28 avril 2006

Grand frais

Le vent venait de l'Est et l'océan se réveillait, sur le pont, on commençait à respirer. Les iodes avaient dispersé les brumes et l'heure de l'affrontement approchait. Le capitaine grognait ses ordres à droite à gauche, preneit des airs inquiet et préoccupé pour montrer à ses hommes le sérieux de la situation, en réalité il attendait plus la confrontation qu'il n'avait de soucis pour nous. Certains finiraient malades à se vider dans leur cabine et passeront leur nuit dans l'odeur du vomis, privés de cette griserie, sans voir ni la blanche écume, ni le ciel noir. Pourtant sur le pont chacun riait encore. On dit : après la pluie le beau temps et pour les marins, il n'y a pas meilleure manière d'aborder les mers d'huile qu'avec un féroce appétit.
Suivant le principe d'Archimède, les bateaux flottent parce qu'ils déplacent un volume d'eau dont la masse est supérieure à la leur. Plus simplement, on survit sur les océans parce qu'ils on a des poumons. Les dégongflés n'ont pas leur place au dessus des vagues.
Cramponné au bastinguage, j'attendais cette vague de vérité qui me détremperait jusqu'aux os.
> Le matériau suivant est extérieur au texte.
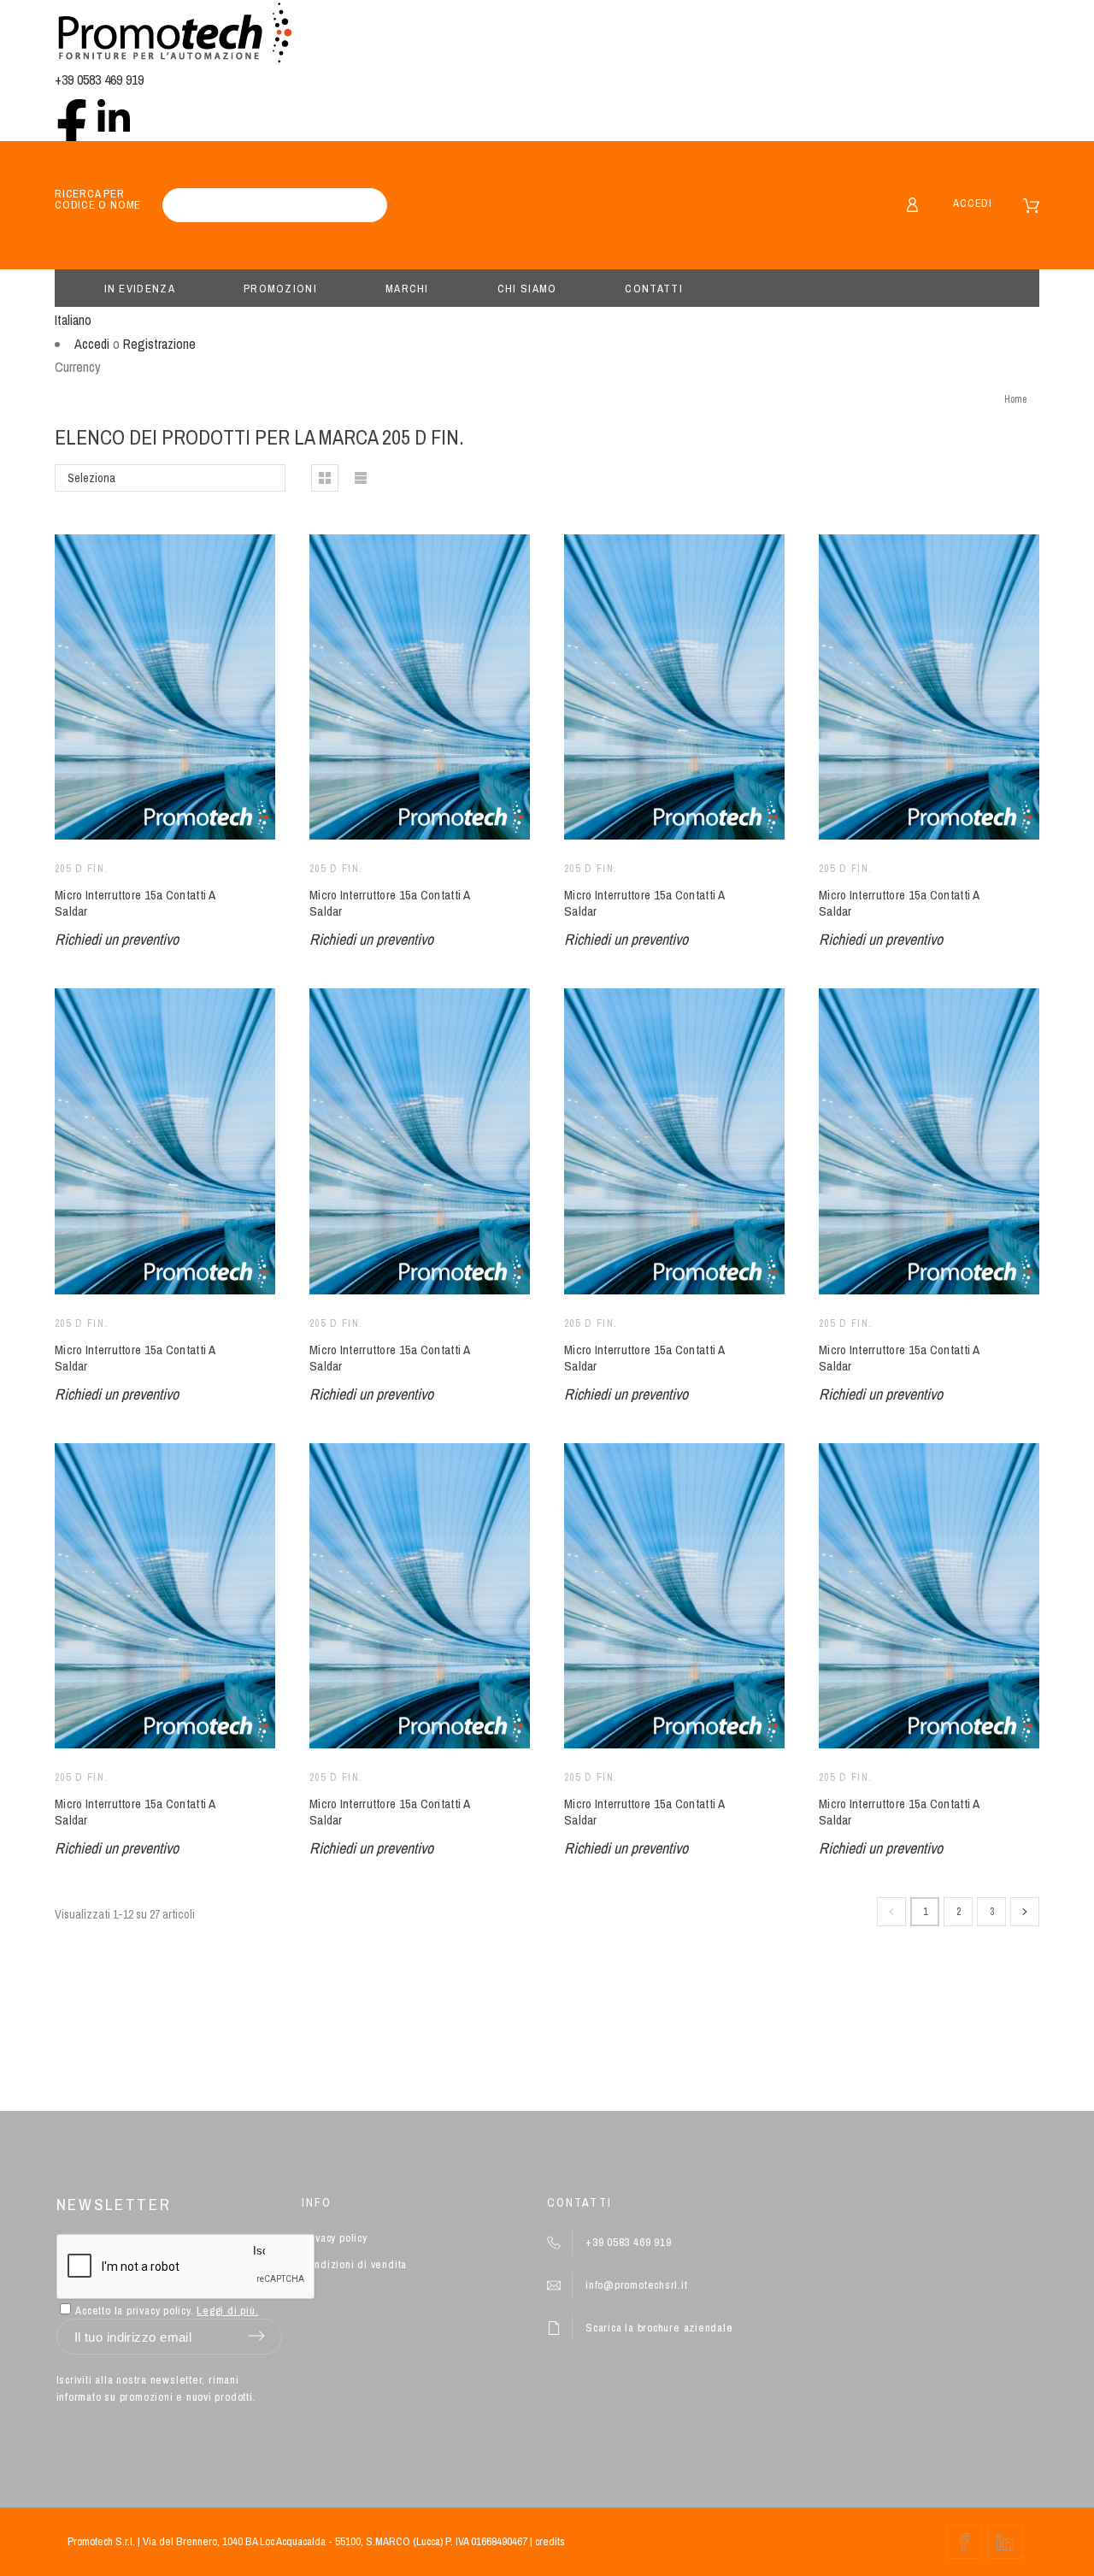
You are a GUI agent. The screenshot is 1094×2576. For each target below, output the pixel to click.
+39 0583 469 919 (99, 79)
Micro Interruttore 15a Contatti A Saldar (135, 903)
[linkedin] (114, 115)
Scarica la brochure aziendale (659, 2327)
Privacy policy (335, 2238)
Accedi (972, 203)
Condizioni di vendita (354, 2264)
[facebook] (72, 115)
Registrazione (159, 343)
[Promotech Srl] (174, 34)
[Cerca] (365, 205)
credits (550, 2541)
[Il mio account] (912, 204)
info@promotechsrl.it (636, 2285)
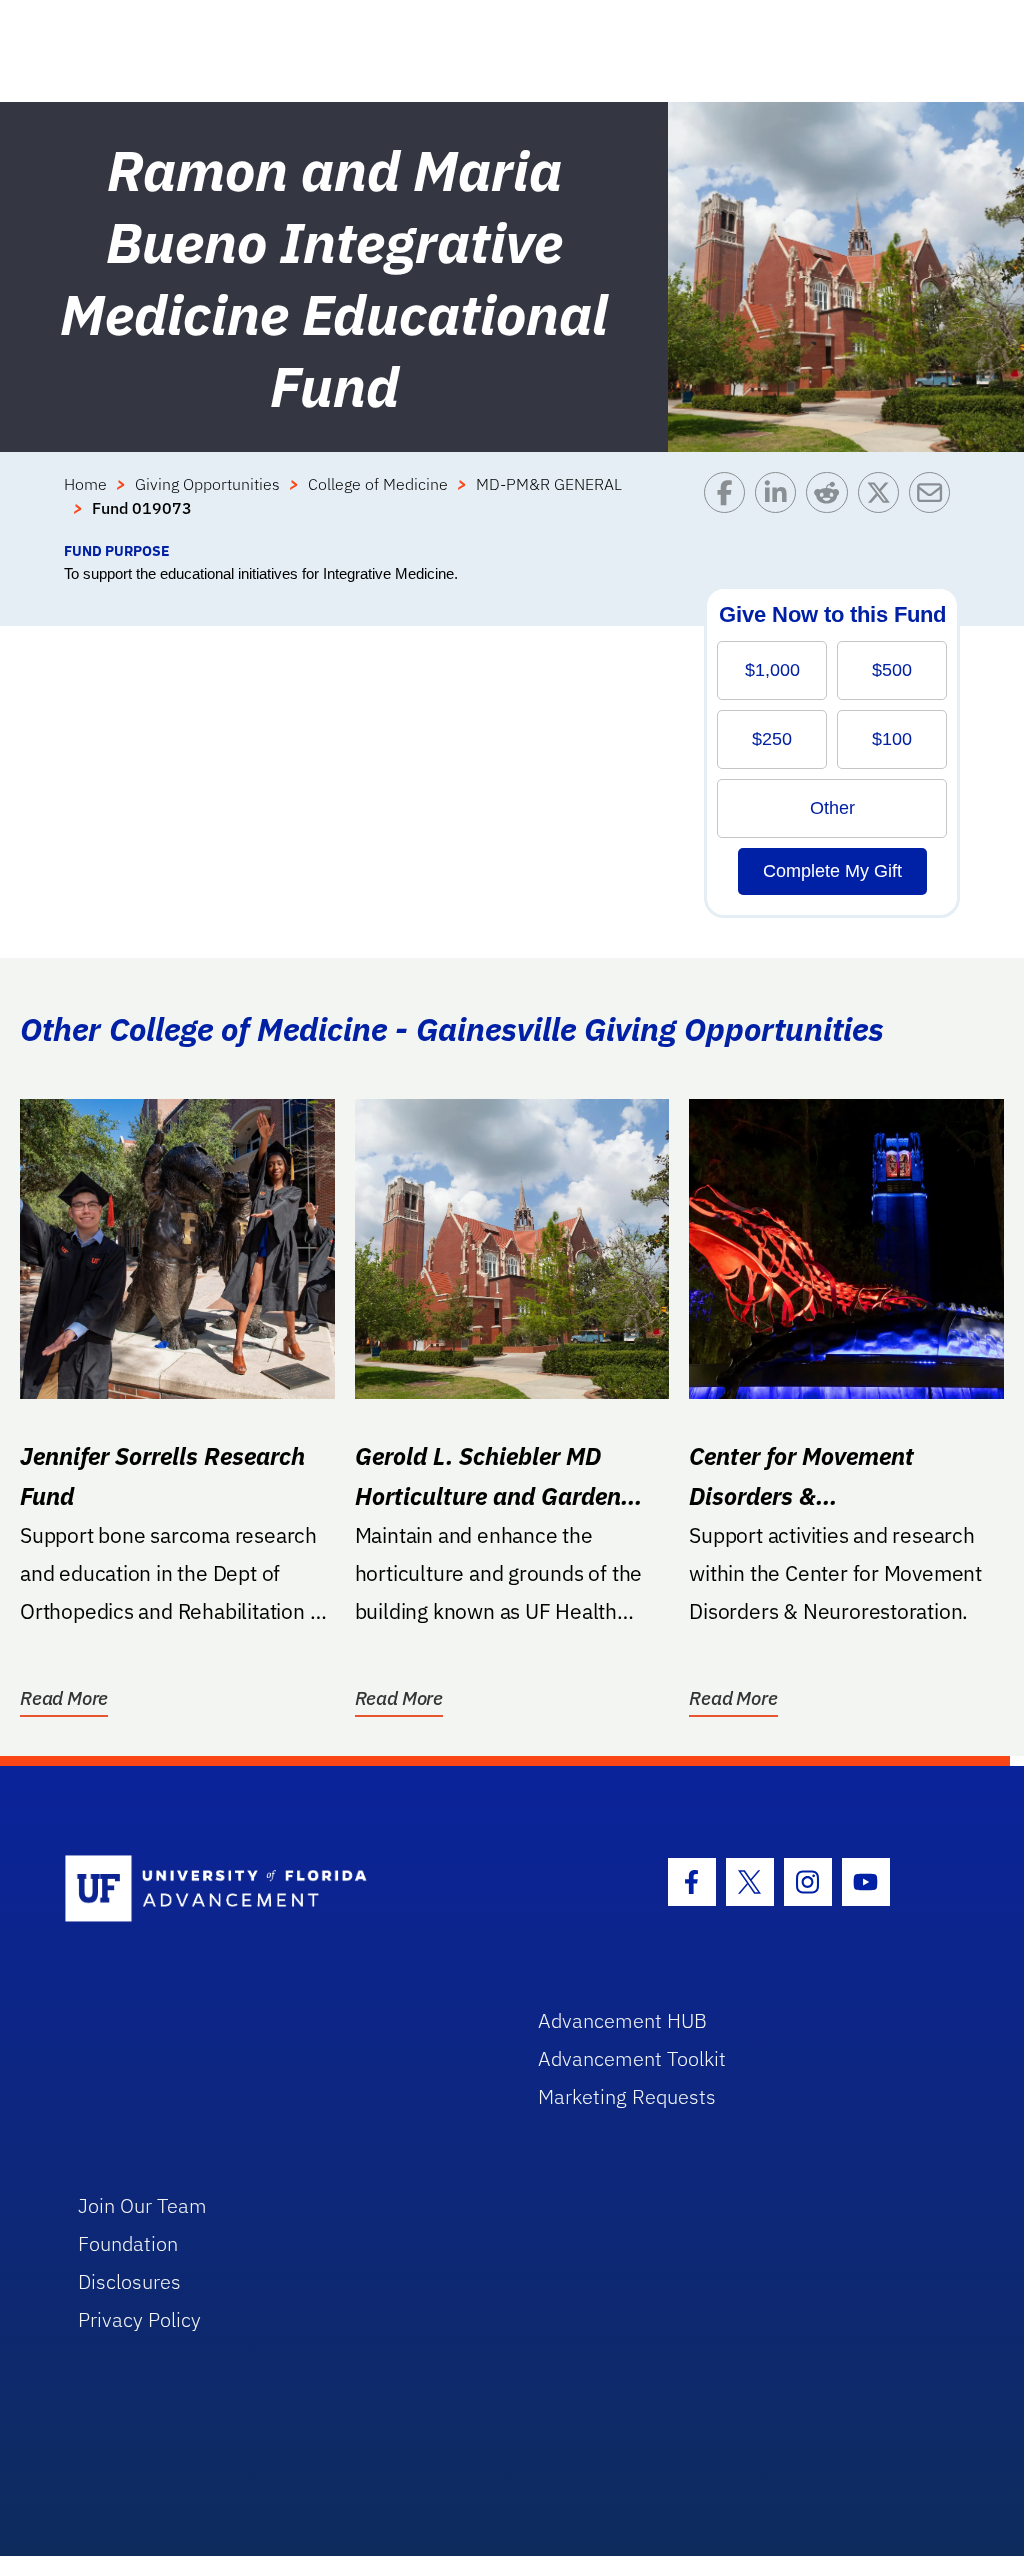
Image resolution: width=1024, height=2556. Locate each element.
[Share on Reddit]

J'étais là, agrippé au gouvernail : qu'elle me tue ou que je reste sur le pont, c'était juste une affaire de poumons, alors je respirais fortement et à mesure que je me faisais guerrier, j'avais plus de force. On dit que la peur appelle la peur, mais l'inverse est aussi vrai.

A ce moment sans doute, si j'avais été socialiste, j'aurais sans doute desserré les doigts et je me serais laissé emmener par les flots. Rendez-vous compte que la vie est belle puisque les forts survivent parce qu'ils se "croient" forts et les faibles disparaissent parce qu'il se "croient" faibles. Une histoire de poumons vous dis-je... finalement la justice s'excuse devant ceux qui croient.